## TEXTO DA PÁGINA
....
Em meio ao alerta sanitário sobre casos de intoxicação por metanol em várias regiões do estado, bebidas alcoólicas de origem desconhecida continuam sendo comercializadas livremente nas ruas de São Paulo. Em áreas de grande movimento, como o Brás, no centro, e o Largo 13, em Santo Amaro, zona sul da capital, é possível encontrar uma grande variedade de cachaças sem registro de fabricação, rótulos improvisados e até garrafas com animais dentro, vendidas a céu aberto sem qualquer fiscalização.
Entre as curiosidades que chamam atenção estão as chamadas “pingas de piada” — bebidas com nomes de duplo sentido ou conteúdo sexual, usadas como presentes entre amigos. Rótulos como “Na Bundinha”, “Amansa Corno”, “Pau do Índio”, “Noku” e “Xixi de Virgem” estampam garrafas vendidas a preços variados, sem qualquer informação sobre o fabricante ou o local de origem. Em muitos casos, os vendedores afirmam que vêm de Minas Gerais ou de estados do Nordeste, mas sem comprovação.
Algumas dessas garrafas chegam a ser reaproveitadas de marcas conhecidas de cerveja, com o novo rótulo colado por cima e lacres improvisados em papel alumínio. O sabor, segundo consumidores que se arriscam a experimentar, é levemente aguado e sem características definidas de uma boa cachaça artesanal.
Outra variação encontrada são as bebidas com animais no interior da garrafa, como lagostas, caranguejos e, em alguns casos, cobras. Os preços variam de R$ 40 a R$ 80. Além do risco biológico evidente, especialistas alertam para o perigo químico desse tipo de produto, já que o corpo dos animais em contato com o álcool pode liberar toxinas que o líquido não neutraliza completamente.
....
## TRECHOS DOS ITENS
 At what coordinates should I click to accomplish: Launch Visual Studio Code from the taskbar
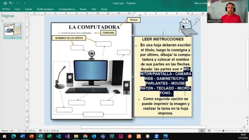click(58, 136)
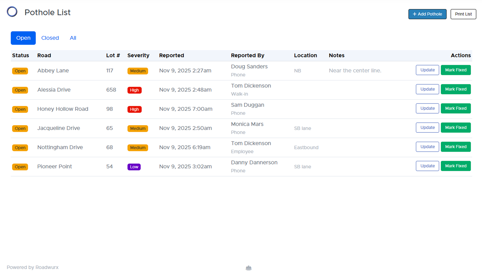482x274 pixels.
Task: Click the Low severity badge for Pioneer Point
Action: [134, 167]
....
## TAREFA A
Reescreva em forma de lista o parágrafo do texto sobre as bebidas vendidas nas ruas de São Paulo que começa com "Outra variação encontrada", mantendo os fatos principais.
## TAREFA B
Escreva a parte seguinte do texto sobre as bebidas vendidas nas ruas de São Paulo, começando logo depois da última frase.

## RESPOSTA A
- Também há bebidas com animais dentro da garrafa: lagostas, caranguejos e, em alguns casos, cobras.
- Os preços vão de R$ 40 a R$ 80.
- Além do risco biológico, especialistas alertam para um perigo químico: em contato com o álcool, o corpo dos animais pode liberar toxinas que o líquido não neutraliza por completo.

## RESPOSTA B
De acordo com a professora Zila Van Der Meer Sanchez, do Departamento de Medicina Preventiva da Universidade Federal de São Paulo (Unifesp), a falta de controle no processo de destilação e o uso de matérias-primas de origem duvidosa aumentam o risco de contaminação por metanol, substância altamente tóxica que pode causar cegueira, paralisia e até morte. Segundo ela, “quando o produtor não tem experiência e mistura as frações erradas da destilação, a bebida pode conter doses perigosas de metanol e outros compostos que sobrecarregam fígado, rins e sistema nervoso”.
Zila explica ainda que o álcool não é capaz de “esterilizar” completamente os animais colocados nas garrafas. Com o tempo, ocorre decomposição dos tecidos e liberação de compostos tóxicos, o que torna o consumo potencialmente perigoso. “Essas bebidas não passam por nenhuma análise sanitária, então não há como garantir que sejam seguras”, reforça a especialista.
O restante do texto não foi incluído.